**Aim of the task**.
Rewrite the records starting at the line containing "Click the Basic Cut label under Lemon Whole" and ending at the line containing "Looking at the screenshot, I should [263, 372].", replacing "Starter" with "Premium" and leaving everything else unchanged.

**Information supplied**.
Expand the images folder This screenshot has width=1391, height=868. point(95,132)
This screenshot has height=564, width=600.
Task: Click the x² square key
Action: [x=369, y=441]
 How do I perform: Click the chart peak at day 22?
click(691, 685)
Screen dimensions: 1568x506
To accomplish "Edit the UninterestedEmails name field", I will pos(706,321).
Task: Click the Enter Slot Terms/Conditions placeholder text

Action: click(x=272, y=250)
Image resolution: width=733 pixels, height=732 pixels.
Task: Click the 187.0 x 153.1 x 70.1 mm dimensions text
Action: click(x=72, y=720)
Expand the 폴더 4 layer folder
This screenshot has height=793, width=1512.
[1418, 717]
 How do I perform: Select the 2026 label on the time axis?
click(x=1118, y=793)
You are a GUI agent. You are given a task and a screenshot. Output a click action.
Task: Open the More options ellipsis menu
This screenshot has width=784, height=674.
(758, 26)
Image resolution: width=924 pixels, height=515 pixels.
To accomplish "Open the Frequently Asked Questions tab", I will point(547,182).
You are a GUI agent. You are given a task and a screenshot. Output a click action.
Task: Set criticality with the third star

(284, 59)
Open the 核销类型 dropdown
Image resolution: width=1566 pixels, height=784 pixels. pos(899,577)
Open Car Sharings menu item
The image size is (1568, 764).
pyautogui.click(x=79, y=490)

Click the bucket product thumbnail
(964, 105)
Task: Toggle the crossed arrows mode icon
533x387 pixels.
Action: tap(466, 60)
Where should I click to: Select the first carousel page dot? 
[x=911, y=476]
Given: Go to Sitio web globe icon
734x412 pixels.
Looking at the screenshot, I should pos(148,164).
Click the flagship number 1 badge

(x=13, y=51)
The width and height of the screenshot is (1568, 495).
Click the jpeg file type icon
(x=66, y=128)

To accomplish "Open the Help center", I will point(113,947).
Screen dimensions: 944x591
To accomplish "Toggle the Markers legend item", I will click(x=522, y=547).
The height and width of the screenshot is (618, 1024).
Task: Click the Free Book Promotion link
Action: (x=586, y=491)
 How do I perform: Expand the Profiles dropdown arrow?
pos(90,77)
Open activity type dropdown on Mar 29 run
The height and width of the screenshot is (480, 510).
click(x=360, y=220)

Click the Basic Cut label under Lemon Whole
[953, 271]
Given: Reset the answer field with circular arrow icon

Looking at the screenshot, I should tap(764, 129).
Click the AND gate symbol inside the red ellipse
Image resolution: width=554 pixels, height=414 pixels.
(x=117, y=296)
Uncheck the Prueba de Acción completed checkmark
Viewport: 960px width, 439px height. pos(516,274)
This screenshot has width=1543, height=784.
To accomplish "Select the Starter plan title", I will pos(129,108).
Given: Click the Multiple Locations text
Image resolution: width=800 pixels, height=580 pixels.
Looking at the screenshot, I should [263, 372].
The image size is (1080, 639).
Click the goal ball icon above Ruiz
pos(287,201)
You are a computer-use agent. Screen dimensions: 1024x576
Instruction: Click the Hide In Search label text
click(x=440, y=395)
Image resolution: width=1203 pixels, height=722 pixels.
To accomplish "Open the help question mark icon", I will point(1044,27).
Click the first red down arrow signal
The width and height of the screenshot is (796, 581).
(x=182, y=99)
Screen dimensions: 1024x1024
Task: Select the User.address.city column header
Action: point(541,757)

**Output of the task**.
Click the Basic Cut label under Lemon Whole
[953, 271]
Given: Reset the answer field with circular arrow icon

Looking at the screenshot, I should tap(764, 129).
Click the AND gate symbol inside the red ellipse
Image resolution: width=554 pixels, height=414 pixels.
(x=117, y=296)
Uncheck the Prueba de Acción completed checkmark
Viewport: 960px width, 439px height. pos(516,274)
This screenshot has width=1543, height=784.
To accomplish "Select the Premium plan title", I will pos(129,108).
Given: Click the Multiple Locations text
Image resolution: width=800 pixels, height=580 pixels.
Looking at the screenshot, I should [263, 372].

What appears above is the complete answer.